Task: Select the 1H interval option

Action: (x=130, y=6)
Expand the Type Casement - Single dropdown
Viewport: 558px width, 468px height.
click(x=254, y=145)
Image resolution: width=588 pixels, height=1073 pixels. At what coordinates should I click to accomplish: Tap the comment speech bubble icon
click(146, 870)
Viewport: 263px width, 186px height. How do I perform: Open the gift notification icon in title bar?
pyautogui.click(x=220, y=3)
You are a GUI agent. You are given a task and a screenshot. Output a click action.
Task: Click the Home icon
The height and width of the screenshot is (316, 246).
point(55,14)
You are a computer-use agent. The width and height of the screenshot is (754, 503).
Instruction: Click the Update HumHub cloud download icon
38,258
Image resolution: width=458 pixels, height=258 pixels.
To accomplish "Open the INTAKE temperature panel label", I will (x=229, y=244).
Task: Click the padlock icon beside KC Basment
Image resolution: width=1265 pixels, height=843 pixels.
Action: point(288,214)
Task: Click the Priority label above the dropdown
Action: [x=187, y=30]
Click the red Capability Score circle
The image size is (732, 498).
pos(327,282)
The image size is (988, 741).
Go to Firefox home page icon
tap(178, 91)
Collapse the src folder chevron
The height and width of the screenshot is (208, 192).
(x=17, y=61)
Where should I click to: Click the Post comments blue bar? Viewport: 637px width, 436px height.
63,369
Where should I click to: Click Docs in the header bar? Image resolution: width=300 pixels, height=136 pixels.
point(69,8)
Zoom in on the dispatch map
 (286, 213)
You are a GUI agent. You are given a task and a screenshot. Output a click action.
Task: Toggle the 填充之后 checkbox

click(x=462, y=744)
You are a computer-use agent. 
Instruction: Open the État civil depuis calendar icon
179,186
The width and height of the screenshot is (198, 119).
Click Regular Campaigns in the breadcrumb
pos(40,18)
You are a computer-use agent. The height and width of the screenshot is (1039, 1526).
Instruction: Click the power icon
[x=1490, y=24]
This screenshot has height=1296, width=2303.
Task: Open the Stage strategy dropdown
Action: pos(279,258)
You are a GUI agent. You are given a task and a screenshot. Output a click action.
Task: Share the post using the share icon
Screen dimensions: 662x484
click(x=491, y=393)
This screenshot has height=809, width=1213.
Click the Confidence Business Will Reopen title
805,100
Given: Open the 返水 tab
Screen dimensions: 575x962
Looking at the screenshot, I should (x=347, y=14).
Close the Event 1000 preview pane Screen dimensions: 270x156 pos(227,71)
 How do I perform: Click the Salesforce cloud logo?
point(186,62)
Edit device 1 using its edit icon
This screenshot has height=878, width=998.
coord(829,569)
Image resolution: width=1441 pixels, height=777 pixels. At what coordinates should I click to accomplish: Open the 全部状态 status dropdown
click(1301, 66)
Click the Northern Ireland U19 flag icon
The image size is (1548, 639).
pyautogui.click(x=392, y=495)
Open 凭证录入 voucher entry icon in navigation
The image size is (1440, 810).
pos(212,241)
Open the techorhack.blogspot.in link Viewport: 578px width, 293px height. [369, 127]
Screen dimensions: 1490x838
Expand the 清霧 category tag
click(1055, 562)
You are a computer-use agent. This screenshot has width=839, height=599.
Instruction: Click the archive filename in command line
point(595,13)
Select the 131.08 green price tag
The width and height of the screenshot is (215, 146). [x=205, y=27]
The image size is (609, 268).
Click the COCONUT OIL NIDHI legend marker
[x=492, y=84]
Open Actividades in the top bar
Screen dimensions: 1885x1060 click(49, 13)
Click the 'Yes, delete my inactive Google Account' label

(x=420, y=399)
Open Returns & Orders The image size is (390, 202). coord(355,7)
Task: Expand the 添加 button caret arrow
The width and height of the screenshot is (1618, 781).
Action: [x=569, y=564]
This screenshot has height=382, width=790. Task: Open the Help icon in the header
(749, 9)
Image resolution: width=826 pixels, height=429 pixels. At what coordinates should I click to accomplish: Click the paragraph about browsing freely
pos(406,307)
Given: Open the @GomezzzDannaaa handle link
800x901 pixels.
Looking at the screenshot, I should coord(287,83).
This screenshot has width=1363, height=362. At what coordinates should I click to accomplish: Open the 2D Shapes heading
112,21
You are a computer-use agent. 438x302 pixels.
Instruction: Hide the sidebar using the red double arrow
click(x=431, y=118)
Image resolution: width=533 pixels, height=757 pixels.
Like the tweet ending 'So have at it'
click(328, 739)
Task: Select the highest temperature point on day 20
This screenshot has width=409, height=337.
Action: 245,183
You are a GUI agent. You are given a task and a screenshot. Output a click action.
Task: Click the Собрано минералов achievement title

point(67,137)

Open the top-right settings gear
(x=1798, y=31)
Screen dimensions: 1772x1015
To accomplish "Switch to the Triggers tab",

--- Exercise task ---
Can you turn the lines into a Markdown table, starting with the line that contains "Image resolution: width=588" and going on through the line that contains "pyautogui.click(x=220, y=3)"? Use the columns Number and Line text, and leave out any blank lines.

--- Solution to the exercise ---
| Number | Line text |
|---|---|
| 1 | Image resolution: width=588 pixels, height=1073 pixels. At what coordinates should I click to accomplish: Tap the comment speech bubble icon |
| 2 | click(146, 870) |
| 3 | Viewport: 263px width, 186px height. How do I perform: Open the gift notification icon in title bar? |
| 4 | pyautogui.click(x=220, y=3) |